▶ Set problem
Reproduce verbatim the data from the line containing "Where should I click to: Select" to the line containing "Action: click(1480, 55)", including both of those lines.

-*-*-

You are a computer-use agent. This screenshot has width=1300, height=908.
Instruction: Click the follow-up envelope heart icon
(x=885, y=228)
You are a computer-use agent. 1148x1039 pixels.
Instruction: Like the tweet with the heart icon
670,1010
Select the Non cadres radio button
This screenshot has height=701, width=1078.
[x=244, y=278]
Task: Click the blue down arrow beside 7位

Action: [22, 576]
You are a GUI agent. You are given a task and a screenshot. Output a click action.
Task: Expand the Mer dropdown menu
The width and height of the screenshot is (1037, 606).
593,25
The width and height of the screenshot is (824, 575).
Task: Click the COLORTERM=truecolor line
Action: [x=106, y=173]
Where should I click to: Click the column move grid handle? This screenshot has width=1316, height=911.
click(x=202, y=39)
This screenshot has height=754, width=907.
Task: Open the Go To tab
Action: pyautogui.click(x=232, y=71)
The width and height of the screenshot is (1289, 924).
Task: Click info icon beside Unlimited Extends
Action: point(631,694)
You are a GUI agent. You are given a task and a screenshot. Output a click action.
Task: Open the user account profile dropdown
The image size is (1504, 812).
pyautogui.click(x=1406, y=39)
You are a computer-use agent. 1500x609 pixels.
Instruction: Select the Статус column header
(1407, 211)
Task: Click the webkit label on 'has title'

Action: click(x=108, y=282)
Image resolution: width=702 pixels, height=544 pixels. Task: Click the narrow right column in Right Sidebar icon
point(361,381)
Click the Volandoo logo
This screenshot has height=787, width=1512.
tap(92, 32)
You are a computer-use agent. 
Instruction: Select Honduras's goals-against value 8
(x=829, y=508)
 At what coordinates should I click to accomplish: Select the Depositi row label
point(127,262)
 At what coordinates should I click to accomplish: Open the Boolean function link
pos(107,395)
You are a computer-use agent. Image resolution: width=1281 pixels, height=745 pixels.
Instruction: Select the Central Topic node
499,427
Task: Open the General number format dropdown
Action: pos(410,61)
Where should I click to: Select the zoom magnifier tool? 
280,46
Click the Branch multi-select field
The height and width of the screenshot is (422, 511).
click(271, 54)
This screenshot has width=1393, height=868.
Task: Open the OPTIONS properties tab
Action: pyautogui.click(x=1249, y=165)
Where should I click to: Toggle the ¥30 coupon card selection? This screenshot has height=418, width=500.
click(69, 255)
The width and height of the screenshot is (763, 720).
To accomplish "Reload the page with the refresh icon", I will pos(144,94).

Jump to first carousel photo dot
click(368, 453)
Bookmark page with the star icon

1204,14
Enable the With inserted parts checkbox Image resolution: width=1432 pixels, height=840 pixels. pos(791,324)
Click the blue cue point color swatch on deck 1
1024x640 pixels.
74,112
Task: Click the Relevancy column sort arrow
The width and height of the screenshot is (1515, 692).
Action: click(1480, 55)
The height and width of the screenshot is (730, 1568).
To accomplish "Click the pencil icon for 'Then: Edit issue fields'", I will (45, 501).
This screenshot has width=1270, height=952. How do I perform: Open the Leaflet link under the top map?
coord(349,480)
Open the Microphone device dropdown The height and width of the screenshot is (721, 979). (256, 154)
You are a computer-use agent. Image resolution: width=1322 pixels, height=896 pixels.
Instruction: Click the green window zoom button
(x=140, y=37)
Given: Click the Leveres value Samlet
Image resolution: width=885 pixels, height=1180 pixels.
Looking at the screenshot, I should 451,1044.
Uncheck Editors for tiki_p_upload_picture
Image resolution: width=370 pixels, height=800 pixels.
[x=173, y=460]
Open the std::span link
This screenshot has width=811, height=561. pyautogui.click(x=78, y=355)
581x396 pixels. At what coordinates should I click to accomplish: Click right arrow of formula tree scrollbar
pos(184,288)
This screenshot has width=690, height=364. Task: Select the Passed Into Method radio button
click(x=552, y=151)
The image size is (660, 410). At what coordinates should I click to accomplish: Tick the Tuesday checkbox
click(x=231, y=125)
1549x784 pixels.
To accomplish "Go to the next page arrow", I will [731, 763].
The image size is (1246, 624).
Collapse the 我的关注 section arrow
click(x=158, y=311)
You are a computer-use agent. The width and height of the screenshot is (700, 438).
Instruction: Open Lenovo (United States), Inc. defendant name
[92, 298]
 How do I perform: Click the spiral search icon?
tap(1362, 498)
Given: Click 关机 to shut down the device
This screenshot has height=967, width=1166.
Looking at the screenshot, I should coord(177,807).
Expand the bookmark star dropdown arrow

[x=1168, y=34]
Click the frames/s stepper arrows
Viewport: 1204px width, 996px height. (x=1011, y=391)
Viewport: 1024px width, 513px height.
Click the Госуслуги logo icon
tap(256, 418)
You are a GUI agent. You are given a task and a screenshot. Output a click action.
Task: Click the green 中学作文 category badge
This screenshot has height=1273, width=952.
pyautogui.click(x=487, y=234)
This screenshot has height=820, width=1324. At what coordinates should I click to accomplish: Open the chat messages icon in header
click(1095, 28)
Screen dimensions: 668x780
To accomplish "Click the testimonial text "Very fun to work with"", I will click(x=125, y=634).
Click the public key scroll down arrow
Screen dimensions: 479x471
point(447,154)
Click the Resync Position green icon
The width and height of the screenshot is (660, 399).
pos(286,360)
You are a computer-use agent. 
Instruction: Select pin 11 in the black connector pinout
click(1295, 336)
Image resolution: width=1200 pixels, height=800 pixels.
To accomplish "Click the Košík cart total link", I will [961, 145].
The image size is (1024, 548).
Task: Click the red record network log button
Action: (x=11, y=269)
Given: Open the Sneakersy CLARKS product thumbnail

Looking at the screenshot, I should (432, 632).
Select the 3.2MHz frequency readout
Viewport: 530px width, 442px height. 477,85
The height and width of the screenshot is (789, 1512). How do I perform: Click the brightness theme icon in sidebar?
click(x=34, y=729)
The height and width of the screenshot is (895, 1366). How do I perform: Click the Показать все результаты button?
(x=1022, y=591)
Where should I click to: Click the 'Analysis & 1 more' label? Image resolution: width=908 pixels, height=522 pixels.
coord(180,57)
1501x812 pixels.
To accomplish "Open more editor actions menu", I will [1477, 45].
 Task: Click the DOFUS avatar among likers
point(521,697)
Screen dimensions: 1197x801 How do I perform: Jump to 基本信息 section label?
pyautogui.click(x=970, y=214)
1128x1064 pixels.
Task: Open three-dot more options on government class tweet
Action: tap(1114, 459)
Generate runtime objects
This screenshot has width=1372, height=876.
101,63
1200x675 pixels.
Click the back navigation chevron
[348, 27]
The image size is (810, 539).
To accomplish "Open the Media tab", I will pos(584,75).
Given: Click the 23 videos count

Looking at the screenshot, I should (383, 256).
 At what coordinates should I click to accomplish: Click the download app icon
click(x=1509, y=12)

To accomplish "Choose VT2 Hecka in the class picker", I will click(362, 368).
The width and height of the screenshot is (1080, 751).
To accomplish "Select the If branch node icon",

-*-*-

▶ Worked solution
Where should I click to: Select the zoom magnifier tool? 
280,46
Click the Branch multi-select field
The height and width of the screenshot is (422, 511).
click(271, 54)
This screenshot has width=1393, height=868.
Task: Open the OPTIONS properties tab
Action: pyautogui.click(x=1249, y=165)
Where should I click to: Toggle the ¥30 coupon card selection? This screenshot has height=418, width=500.
click(69, 255)
The width and height of the screenshot is (763, 720).
To accomplish "Reload the page with the refresh icon", I will pos(144,94).

Jump to first carousel photo dot
click(368, 453)
Bookmark page with the star icon

1204,14
Enable the With inserted parts checkbox Image resolution: width=1432 pixels, height=840 pixels. pos(791,324)
Click the blue cue point color swatch on deck 1
1024x640 pixels.
74,112
Task: Click the Relevancy column sort arrow
The width and height of the screenshot is (1515, 692).
Action: click(1480, 55)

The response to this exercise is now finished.